Long-term consumption of a very high-protein diet could be linked with metabolic issues including increased strain on the kidneys and loss of bone mass, though the evidence is not conclusive for healthy individuals with normal kidney function. If you have existing kidney issues, your dietitian may recommend kidney-friendly protein foods to help maintain albumin levels without overworking your kidneys.

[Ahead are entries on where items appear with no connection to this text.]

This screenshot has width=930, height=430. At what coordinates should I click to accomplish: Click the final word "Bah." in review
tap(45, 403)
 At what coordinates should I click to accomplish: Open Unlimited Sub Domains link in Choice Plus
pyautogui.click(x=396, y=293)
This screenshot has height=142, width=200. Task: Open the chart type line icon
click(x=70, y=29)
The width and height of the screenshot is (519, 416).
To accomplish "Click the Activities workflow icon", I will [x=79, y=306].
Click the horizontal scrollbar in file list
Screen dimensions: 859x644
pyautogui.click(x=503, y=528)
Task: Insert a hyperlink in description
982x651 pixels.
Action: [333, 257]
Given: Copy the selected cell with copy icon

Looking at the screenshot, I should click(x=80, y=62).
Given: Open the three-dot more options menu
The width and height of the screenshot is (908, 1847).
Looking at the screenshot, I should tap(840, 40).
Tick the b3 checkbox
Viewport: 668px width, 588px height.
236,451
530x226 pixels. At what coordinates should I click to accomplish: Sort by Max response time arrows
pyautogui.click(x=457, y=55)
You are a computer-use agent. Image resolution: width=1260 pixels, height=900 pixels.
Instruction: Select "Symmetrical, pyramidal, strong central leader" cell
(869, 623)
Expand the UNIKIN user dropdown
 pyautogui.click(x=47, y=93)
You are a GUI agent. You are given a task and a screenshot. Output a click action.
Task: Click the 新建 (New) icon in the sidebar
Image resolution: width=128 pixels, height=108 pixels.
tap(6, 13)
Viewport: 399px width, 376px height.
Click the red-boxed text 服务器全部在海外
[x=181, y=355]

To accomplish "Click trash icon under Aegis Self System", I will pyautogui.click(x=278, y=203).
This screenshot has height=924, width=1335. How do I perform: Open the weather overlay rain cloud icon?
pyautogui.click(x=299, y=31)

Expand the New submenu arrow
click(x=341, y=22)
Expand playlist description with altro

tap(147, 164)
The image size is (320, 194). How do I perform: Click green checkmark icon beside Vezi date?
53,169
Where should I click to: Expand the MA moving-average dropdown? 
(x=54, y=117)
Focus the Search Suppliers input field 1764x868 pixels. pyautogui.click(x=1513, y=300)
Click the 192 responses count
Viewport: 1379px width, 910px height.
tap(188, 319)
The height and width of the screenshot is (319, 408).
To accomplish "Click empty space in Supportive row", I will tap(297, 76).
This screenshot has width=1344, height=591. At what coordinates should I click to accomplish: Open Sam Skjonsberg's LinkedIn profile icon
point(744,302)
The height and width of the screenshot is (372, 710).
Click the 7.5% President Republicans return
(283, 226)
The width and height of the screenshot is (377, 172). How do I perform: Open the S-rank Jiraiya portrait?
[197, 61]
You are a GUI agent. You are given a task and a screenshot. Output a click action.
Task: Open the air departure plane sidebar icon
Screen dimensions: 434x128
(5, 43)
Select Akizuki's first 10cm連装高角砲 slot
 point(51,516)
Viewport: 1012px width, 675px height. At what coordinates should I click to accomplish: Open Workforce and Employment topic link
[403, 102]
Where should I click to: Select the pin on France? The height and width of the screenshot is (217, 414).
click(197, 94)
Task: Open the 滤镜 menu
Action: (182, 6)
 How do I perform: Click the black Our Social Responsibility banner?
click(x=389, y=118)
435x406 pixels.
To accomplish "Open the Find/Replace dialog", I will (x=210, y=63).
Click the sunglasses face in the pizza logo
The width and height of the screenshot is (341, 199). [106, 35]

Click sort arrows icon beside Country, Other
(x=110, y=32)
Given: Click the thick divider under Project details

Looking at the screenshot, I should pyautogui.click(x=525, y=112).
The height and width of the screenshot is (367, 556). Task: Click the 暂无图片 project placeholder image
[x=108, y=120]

Scenario Albumin Level Primary Concern
Dehydration High Rehydrate and retest
Kidney Disease Low (below 4.0 g/dL) Protein intake and malnutrition
Multiple Myeloma Low or normal Abnormal globulin production
Chronic Inflammation Low or normal Immune system activity

If your labs show high albumin and total protein together, the main question is whether you were well-hydrated when the blood was drawn. That single factor explains the majority of cases.

The Bottom Line

High albumin and total protein in your blood usually means one thing — your blood is concentrated because you haven’t had enough water. Once you rehydrate, the numbers typically return to normal. If they don’t, or if your A/G ratio is off, the next step is to investigate causes like multiple myeloma, amyloidosis, or chronic inflammation with your doctor.

A single high reading on a lab panel is rarely cause for alarm, but your primary care provider or a nephrologist can help determine whether it’s just a hydration issue or something that needs a deeper look based on your specific bloodwork and any symptoms you’re experiencing.